Krnjak (Крњак) is a village and a municipality in Karlovac County, Croatia.

==History==
On 13 April 2023 at 15:28 the ŽVOC Karlovac received a call about a wildfire in the area of Debela Kosa. 20 ha burned by the time it was put out at 21:26 by DVD "Debela Kosa" Krnjak.

== Languages and names ==
On the territory of Krnjak municipality, along with Croatian which is official in the whole country, as a second official language has been introduced Serbian language and Serbian Cyrillic alphabet. As of 2023, most of the legal requirements for the fulfillment of bilingual standards have not been carried out. Official buildings and seals do have Cyrillic signage, but not street signs or traffic signs. Cyrillic is not used on any official documents, nor are there public legal and administrative employees proficient in the script. Preserving traditional Serbian place names and assigning street names to Serbian historical figures is legally mandated, but not carried out.

==Demographics==
In 1890, the obćina of Krnjak (court at Krnjak), with an area of 101 km2, belonged to the kotar of Vojnić (Vojnić electoral district but Krnjak court) in the županija of Modruš-Rieka (Ogulin court and financial board). There were 825 houses, with a population of 4776: 2391 male and 2385 female. All were Croatian or Serbian speakers. The majority were Eastern Orthodox, but 27 were Catholic and 4 were Jewish. Its 27 villages were divided for taxation purposes into 8 porezne obćine, under the Slunj office.

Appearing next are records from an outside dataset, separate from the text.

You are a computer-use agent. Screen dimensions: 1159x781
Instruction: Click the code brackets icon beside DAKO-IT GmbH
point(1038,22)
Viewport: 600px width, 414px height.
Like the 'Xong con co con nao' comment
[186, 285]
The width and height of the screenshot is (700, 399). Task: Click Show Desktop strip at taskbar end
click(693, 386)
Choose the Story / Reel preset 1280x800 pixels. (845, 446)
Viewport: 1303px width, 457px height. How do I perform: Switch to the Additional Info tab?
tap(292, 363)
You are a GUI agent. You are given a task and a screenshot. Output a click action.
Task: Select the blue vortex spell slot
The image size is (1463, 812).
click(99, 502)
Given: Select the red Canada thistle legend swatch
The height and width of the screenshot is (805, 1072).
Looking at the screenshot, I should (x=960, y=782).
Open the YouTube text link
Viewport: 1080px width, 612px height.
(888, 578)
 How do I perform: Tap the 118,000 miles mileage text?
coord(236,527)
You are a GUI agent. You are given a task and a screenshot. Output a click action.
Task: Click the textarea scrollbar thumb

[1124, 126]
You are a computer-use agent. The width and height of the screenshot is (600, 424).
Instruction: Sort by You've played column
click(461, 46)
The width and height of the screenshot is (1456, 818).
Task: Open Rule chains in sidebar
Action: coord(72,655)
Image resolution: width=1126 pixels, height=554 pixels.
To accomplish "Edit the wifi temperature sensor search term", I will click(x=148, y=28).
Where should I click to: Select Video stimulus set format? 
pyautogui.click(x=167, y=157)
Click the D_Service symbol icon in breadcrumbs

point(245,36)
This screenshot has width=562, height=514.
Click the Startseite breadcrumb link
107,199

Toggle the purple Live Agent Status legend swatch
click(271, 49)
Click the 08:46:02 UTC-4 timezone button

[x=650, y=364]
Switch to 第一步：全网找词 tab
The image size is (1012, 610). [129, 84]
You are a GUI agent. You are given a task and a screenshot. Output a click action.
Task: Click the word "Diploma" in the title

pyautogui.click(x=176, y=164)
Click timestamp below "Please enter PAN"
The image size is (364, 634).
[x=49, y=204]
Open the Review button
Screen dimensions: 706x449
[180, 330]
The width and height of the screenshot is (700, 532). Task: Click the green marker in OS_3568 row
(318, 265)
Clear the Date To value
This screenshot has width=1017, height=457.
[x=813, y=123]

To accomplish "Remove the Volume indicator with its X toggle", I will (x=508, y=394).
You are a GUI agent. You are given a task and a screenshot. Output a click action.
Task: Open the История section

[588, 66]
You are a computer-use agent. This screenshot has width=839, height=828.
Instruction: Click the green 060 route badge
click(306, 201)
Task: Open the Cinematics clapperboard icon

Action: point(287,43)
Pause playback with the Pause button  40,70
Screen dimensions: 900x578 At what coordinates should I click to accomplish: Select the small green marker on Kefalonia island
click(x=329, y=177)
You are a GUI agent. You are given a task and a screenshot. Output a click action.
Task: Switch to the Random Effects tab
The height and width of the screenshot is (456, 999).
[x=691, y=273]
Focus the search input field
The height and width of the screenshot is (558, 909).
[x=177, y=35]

In 1910, the court of Krnjak encompassed an area of 695 km2, with a population of 35,642. Krnjak had its own cadastral jurisdiction, but its business court was in Ogulin.

There are a total of 1,985 inhabitants in the municipality (census 2011), 68.6% which are Serbs and 29.2% which are Croats. By mother tongue there are 1,620 Croatian speakers, 201 Serbian speakers and 164 speakers of other languages. The municipality is part of Kordun.

==Settlements==
The settlements in the municipality are:

- Bijeli Klanac (population 3)
- Brebornica (population 36)
- Budačka Rijeka (population 166)
- Burić Selo (population 9)
- Čatrnja (population 85)
- Donji Budački (population 99)
- Dugi Dol (population 74)
- Dvorište (population 29)
- Gornji Budački (population 9)
- Gornji Skrad (population 44)
- Grabovac Krnjački (population 58)
- Grabovac Vojnićki (population 42)
- Hrvatsko Žarište (population 23)
- Jasnić Brdo (population 4)
- Keserov Potok (population 4)
- Krnjak (population 258)
- Mala Crkvina (population 22)
- Mlakovac (population 98)
- Pavković Selo (population 54)
- Perići (population 13)
- Podgorje Krnjačko (population 47)
- Poljana Vojnićka (population 14)
- Ponorac (population 16)
- Rastovac Budački (population 12)
- Suhodol Budački (population 4)
- Trupinjak (population 0)
- Velika Crkvina (population 25)
- Vojnović Brdo (population 5)
- Zagorje (population 39)
- Zimić (population 40)

Hrvatsko Žarište, once called Partizansko Žarište, was famous for its elementary school, that was founded by family Vidić.

==Infrastructure==
In 1913, there were 6 gendarmeries in Vojnić kotar: Barilović, Krnjak, Krstinja, Perjasica, Vojnić and Vukmanić.